You're overthinking this IMHO.

It's really fairly straightforward. Everything you describe is very human and normal and it doesn't necessarily "mean" anything. It's not really an emergency. 

What it is, though, is a clear signal to take a break--from all of it. You need to be with nobody right now. You are going to make yourself and two guys crazy otherwise. 

Gut feelings are incredibly important and you don't have to understand them to heed them. Get out. Go away. Take some time off. Sit and think. 

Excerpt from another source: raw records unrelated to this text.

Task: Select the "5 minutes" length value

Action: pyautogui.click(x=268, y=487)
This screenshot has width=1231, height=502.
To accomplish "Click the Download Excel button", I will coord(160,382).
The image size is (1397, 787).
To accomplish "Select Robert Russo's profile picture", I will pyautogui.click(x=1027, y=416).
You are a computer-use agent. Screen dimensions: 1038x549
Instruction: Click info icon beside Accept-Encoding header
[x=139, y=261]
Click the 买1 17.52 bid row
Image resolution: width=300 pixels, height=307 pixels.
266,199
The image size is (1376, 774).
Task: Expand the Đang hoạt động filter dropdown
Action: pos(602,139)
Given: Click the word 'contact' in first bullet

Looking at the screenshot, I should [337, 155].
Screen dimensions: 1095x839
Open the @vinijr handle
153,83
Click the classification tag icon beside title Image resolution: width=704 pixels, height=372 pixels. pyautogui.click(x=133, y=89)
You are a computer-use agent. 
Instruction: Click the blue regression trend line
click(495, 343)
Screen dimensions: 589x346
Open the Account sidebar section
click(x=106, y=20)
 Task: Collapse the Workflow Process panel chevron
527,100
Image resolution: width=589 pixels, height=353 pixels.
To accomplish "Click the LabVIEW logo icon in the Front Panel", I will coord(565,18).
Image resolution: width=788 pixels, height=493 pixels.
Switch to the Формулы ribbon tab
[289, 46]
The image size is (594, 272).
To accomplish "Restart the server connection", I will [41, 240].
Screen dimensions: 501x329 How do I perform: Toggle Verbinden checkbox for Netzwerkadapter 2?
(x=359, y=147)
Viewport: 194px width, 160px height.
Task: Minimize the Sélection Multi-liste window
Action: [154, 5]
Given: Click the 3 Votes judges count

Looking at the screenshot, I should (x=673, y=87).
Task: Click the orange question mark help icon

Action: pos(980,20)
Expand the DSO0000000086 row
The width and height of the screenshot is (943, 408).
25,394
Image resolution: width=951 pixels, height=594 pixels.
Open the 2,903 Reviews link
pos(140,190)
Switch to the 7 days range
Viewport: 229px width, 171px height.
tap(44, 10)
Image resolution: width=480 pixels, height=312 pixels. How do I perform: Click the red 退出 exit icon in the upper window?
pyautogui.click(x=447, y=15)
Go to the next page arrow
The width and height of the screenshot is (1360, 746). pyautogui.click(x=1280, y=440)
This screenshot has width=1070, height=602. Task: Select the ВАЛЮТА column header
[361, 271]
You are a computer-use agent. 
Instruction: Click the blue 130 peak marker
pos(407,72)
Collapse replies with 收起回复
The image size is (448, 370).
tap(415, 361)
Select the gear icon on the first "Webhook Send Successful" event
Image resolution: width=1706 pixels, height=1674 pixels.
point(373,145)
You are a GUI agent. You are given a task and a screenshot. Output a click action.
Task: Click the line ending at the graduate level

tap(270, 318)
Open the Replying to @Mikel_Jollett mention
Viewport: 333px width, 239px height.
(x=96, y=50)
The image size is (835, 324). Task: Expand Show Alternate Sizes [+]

Mr Right? Mr Wrong? EA? Fiance? 

No one has an answer, least of all you. And that's a perfect space to be in. Take a break. You need it.


----------



## Kaci (Mar 11, 2013)

sandc said:


> It sounds like you're not ready to be in a committed relationship yet. I'd urge you to come clean to your BF and free both of you to pursue the type of relationships you are really looking for. The grass will always seem greener when it really isn't. Just different grass. I think you also need to look within to see why you aren't content. Otherwise this will keep cropping up throughout your life. Best of luck.


:iagree:


----------



## Daisy2714 (Sep 22, 2013)

amberash said:


> I have been with my bf for just over 1.5 years.. he is an amazing person, we’re best friends, he makes me laugh, he treats me amazing, he has an awesome family- the type of man you know will be a good husband/father.. I describe our relationship as best friends who are attracted to one another.. We have so many things to our relationship that I see us being happy when we are 60. I feel that when I met my bf he had everything I wanted on paper and just personality wise, he was a good man with a ton of great qualities, why wouldn’t I have fallen in love with him!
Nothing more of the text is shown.